Stored items —
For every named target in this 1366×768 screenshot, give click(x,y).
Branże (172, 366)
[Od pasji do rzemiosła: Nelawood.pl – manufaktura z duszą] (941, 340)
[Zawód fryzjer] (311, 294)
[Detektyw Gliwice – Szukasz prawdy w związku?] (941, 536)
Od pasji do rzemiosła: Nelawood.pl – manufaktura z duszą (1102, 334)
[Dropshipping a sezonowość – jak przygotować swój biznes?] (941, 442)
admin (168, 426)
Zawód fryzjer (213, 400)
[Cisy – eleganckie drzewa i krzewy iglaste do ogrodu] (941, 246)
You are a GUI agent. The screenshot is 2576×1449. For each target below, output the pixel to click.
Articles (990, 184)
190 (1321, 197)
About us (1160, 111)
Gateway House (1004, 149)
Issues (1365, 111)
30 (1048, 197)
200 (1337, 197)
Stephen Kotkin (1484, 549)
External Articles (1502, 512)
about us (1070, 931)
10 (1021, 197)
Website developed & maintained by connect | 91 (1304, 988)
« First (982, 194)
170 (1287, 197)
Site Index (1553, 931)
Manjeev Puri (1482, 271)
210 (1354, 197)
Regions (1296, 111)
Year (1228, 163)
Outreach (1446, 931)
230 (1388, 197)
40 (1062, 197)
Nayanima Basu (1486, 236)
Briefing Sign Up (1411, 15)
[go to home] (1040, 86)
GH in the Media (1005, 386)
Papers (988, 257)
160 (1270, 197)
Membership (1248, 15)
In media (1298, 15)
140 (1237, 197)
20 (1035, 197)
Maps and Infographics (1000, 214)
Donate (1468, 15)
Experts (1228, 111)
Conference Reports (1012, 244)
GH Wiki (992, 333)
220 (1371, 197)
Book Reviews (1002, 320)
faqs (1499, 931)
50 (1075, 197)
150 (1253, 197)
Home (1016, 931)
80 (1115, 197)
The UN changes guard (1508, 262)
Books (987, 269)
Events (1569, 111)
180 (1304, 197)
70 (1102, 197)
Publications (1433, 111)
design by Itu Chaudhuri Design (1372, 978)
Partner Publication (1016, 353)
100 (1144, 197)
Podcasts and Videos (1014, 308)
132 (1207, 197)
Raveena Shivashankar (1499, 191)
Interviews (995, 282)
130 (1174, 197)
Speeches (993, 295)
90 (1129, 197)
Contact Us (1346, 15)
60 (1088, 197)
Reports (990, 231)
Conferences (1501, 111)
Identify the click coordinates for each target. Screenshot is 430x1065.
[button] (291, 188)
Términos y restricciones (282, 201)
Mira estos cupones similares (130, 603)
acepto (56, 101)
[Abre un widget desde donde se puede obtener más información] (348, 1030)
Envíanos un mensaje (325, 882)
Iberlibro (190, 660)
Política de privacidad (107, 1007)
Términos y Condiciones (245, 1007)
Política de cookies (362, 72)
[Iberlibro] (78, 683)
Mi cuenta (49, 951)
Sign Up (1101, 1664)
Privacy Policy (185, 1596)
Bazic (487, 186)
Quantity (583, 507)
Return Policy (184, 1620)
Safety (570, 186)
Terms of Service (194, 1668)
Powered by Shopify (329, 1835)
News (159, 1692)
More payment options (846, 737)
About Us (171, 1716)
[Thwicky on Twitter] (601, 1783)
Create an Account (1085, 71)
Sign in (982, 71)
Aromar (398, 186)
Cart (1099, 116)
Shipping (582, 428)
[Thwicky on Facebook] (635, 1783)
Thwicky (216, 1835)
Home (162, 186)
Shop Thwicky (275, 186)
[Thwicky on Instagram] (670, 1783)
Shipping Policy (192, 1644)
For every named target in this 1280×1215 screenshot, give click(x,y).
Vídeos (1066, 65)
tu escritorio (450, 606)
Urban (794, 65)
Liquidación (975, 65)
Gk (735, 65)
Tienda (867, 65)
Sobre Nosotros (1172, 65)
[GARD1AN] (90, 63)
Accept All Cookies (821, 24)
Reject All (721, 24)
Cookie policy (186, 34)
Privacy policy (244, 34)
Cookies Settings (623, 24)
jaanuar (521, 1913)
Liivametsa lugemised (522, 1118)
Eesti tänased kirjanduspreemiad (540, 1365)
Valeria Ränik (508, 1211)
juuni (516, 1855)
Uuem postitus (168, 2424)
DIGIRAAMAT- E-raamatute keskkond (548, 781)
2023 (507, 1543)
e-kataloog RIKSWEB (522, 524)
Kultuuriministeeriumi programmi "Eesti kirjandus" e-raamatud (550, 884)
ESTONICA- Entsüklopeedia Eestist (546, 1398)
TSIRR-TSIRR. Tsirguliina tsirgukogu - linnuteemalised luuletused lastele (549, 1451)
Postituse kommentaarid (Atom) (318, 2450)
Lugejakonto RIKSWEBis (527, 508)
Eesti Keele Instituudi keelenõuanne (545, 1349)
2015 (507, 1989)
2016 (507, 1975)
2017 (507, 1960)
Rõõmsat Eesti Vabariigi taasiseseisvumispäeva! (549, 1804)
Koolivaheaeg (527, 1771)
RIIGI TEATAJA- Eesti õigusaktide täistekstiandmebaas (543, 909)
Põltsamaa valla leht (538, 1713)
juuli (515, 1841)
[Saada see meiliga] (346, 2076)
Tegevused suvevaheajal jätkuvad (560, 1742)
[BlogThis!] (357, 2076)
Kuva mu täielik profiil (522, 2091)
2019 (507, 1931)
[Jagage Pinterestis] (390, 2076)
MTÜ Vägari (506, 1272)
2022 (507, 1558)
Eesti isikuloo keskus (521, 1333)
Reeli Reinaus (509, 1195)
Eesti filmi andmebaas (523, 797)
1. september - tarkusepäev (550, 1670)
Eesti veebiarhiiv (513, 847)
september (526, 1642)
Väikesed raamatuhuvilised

WHAT TO WORK ON — Repeat each line of the data exactly as it appears above.

WRITTEN SOLUTION —
For every named target in this 1366×768 screenshot, give click(x,y).
Branże (172, 366)
[Od pasji do rzemiosła: Nelawood.pl – manufaktura z duszą] (941, 340)
[Zawód fryzjer] (311, 294)
[Detektyw Gliwice – Szukasz prawdy w związku?] (941, 536)
Od pasji do rzemiosła: Nelawood.pl – manufaktura z duszą (1102, 334)
[Dropshipping a sezonowość – jak przygotować swój biznes?] (941, 442)
admin (168, 426)
Zawód fryzjer (213, 400)
[Cisy – eleganckie drzewa i krzewy iglaste do ogrodu] (941, 246)
You are a GUI agent. The screenshot is 2576×1449. For each target below, output the pixel to click.
Articles (990, 184)
190 (1321, 197)
About us (1160, 111)
Gateway House (1004, 149)
Issues (1365, 111)
30 (1048, 197)
200 (1337, 197)
Stephen Kotkin (1484, 549)
External Articles (1502, 512)
about us (1070, 931)
10 (1021, 197)
Website developed & maintained by connect | 91 (1304, 988)
« First (982, 194)
170 (1287, 197)
Site Index (1553, 931)
Manjeev Puri (1482, 271)
210 (1354, 197)
Regions (1296, 111)
Year (1228, 163)
Outreach (1446, 931)
230 (1388, 197)
40 (1062, 197)
Nayanima Basu (1486, 236)
Briefing Sign Up (1411, 15)
[go to home] (1040, 86)
GH in the Media (1005, 386)
Papers (988, 257)
160 (1270, 197)
Membership (1248, 15)
In media (1298, 15)
140 (1237, 197)
20 (1035, 197)
Maps and Infographics (1000, 214)
Donate (1468, 15)
Experts (1228, 111)
Conference Reports (1012, 244)
GH Wiki (992, 333)
220 (1371, 197)
Book Reviews (1002, 320)
faqs (1499, 931)
50 (1075, 197)
150 (1253, 197)
Home (1016, 931)
80 (1115, 197)
The UN changes guard (1508, 262)
Books (987, 269)
Events (1569, 111)
180 (1304, 197)
70 (1102, 197)
Publications (1433, 111)
design by Itu Chaudhuri Design (1372, 978)
Partner Publication (1016, 353)
100 (1144, 197)
Podcasts and Videos (1014, 308)
132 (1207, 197)
Raveena Shivashankar (1499, 191)
Interviews (995, 282)
130 (1174, 197)
Speeches (993, 295)
90 (1129, 197)
Contact Us (1346, 15)
60 (1088, 197)
Reports (990, 231)
Conferences (1501, 111)
Identify the click coordinates for each target. Screenshot is 430x1065.
[button] (291, 188)
Términos y restricciones (282, 201)
Mira estos cupones similares (130, 603)
acepto (56, 101)
[Abre un widget desde donde se puede obtener más información] (348, 1030)
Envíanos un mensaje (325, 882)
Iberlibro (190, 660)
Política de privacidad (107, 1007)
Términos y Condiciones (245, 1007)
Política de cookies (362, 72)
[Iberlibro] (78, 683)
Mi cuenta (49, 951)
Sign Up (1101, 1664)
Privacy Policy (185, 1596)
Bazic (487, 186)
Quantity (583, 507)
Return Policy (184, 1620)
Safety (570, 186)
Terms of Service (194, 1668)
Powered by Shopify (329, 1835)
News (159, 1692)
More payment options (846, 737)
About Us (171, 1716)
[Thwicky on Twitter] (601, 1783)
Create an Account (1085, 71)
Sign in (982, 71)
Aromar (398, 186)
Cart (1099, 116)
Shipping (582, 428)
[Thwicky on Facebook] (635, 1783)
Thwicky (216, 1835)
Home (162, 186)
Shop Thwicky (275, 186)
[Thwicky on Instagram] (670, 1783)
Shipping Policy (192, 1644)
For every named target in this 1280×1215 screenshot, give click(x,y).
Vídeos (1066, 65)
tu escritorio (450, 606)
Urban (794, 65)
Liquidación (975, 65)
Gk (735, 65)
Tienda (867, 65)
Sobre Nosotros (1172, 65)
[GARD1AN] (90, 63)
Accept All Cookies (821, 24)
Reject All (721, 24)
Cookie policy (186, 34)
Privacy policy (244, 34)
Cookies Settings (623, 24)
jaanuar (521, 1913)
Liivametsa lugemised (522, 1118)
Eesti tänased kirjanduspreemiad (540, 1365)
Valeria Ränik (508, 1211)
juuni (516, 1855)
Uuem postitus (168, 2424)
DIGIRAAMAT- E-raamatute keskkond (548, 781)
2023 (507, 1543)
e-kataloog RIKSWEB (522, 524)
Kultuuriministeeriumi programmi "Eesti kirjandus" e-raamatud (550, 884)
ESTONICA- Entsüklopeedia Eestist (546, 1398)
TSIRR-TSIRR. Tsirguliina tsirgukogu - linnuteemalised luuletused lastele (549, 1451)
Postituse kommentaarid (Atom) (318, 2450)
Lugejakonto RIKSWEBis (527, 508)
Eesti Keele Instituudi keelenõuanne (545, 1349)
2015 (507, 1989)
2016 (507, 1975)
2017 (507, 1960)
Rõõmsat Eesti Vabariigi taasiseseisvumispäeva! (549, 1804)
Koolivaheaeg (527, 1771)
RIIGI TEATAJA- Eesti õigusaktide täistekstiandmebaas (543, 909)
Põltsamaa valla leht (538, 1713)
juuli (515, 1841)
[Saada see meiliga] (346, 2076)
Tegevused suvevaheajal jätkuvad (560, 1742)
[BlogThis!] (357, 2076)
Kuva mu täielik profiil (522, 2091)
2019 (507, 1931)
[Jagage Pinterestis] (390, 2076)
MTÜ Vägari (506, 1272)
2022 (507, 1558)
Eesti isikuloo keskus (521, 1333)
Reeli Reinaus (509, 1195)
Eesti filmi andmebaas (523, 797)
1. september - tarkusepäev (550, 1670)
Eesti veebiarhiiv (513, 847)
september (526, 1642)
Väikesed raamatuhuvilised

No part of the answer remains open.